Le premier brevet d’un vélocipède à pédales fut déposé seulement le 30 avril 1866 aux Etats Unis par un ouvrier mécanicien français, Pierre Lallement, alors expatrié. Le journal local Newhaven Daily Palladium relate dès le 5 avril une démonstration de cet engin mu par des “ pédivelles ”. SALMON G. : Les Annales de la vélocipédie, ( cahier n° 3 : 1866 ), Pomeys, la Vélocithèque, 1998. L’affirmation contenue dans le texte cité plus haut selon laquelle : “ M. Michaux […] s’est fait breveter, il y a quelques années ”, est mensongère.

36.

SERAY J. : Deux roues…, op. cit., pp. 80-84, détaille les démêlés financiers et judiciaires qui opposent les deux familles.
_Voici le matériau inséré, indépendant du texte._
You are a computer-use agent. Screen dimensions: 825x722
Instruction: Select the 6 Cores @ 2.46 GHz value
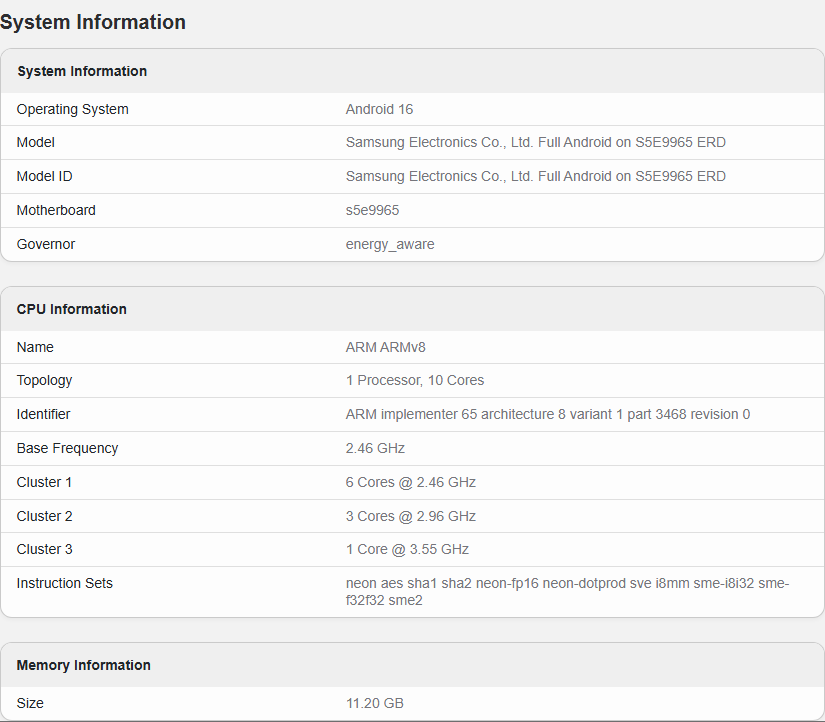[x=410, y=482]
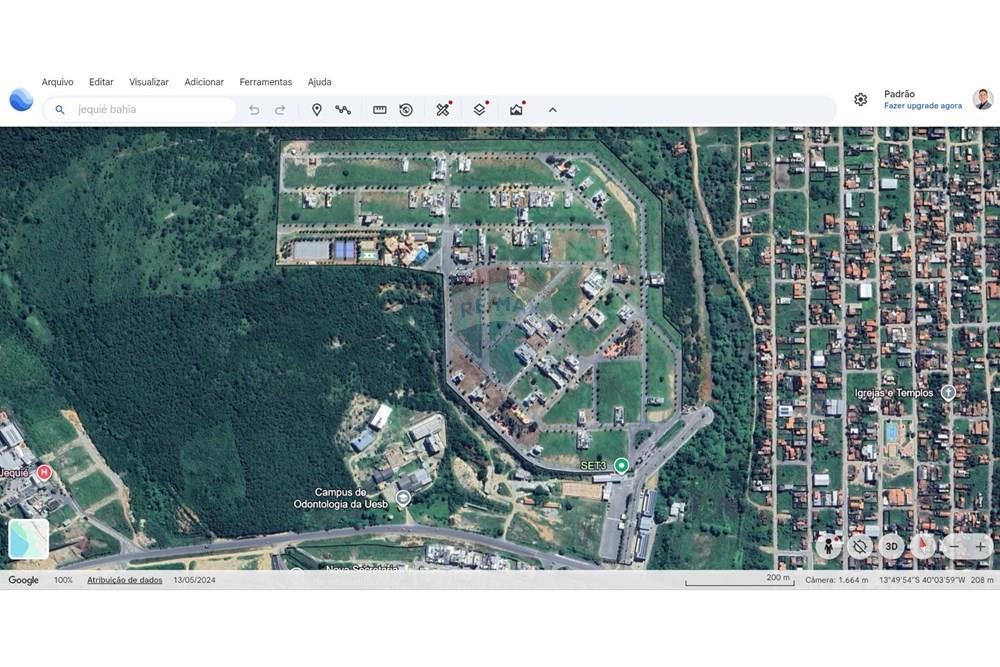Viewport: 1000px width, 667px height.
Task: Open the Atribuição de dados link
Action: click(124, 580)
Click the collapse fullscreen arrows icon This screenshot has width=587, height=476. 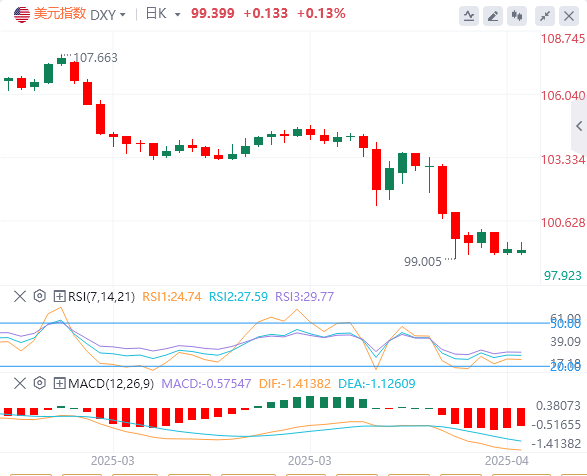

SALMON G. : Les Annales de la vélocipédie en France, ( cahiers n° 1 : 1861-1865, n° 1 bis : 1864-1865) Pomeys, la Vélocithèque, 1998 et n°3 : 1866, op. cit., en partie grâce aux trouvailles de David Herlihy, va plus loin et apporte de nouveaux éclairages sur l’entourage et le rôle des frères Olivier.

37.

LAROUSSE P. : Grand dictionnaire universel, 1878, t. XV, art. “ vélocipède ”, p. 835.

38.

Le Sport, 28 juillet 1867.

39.

Le Petit Journal authentifie cette compétition, la première, dans l’état actuel des connaissances, en annonçant son organisation dans son numéro du 7 décembre. Disputée le lendemain elle se déroule “ en présence d’une foule considérable. 120 à 150 vélocipédeurs se sont réunis aux Champs Elysées et sont partis à 10 heures du matin pour Versailles. Ils sont arrivés : le premier à 10 h. 58 min., le deuxième à 10 h. 59 min., le troisième à 11 heures ”. Le courrier de la Drôme et de l’Ardèche, 18 décembre 1867.

40.

Il faut toutefois remarquer qu’à Lyon, les articles vantant les mérites des vélocipèdes inventés par M. Cadot ( Le Progrès de Lyon, 7 juin 1867 ; Le Salut public, 19 juillet 1867 ) s’en tiennent à l’aspect utilitaire. SALMON G. : Les Annales de la vélocipédie ( cahier n° 4 : 1867 ), op. cit., pp. 4-6.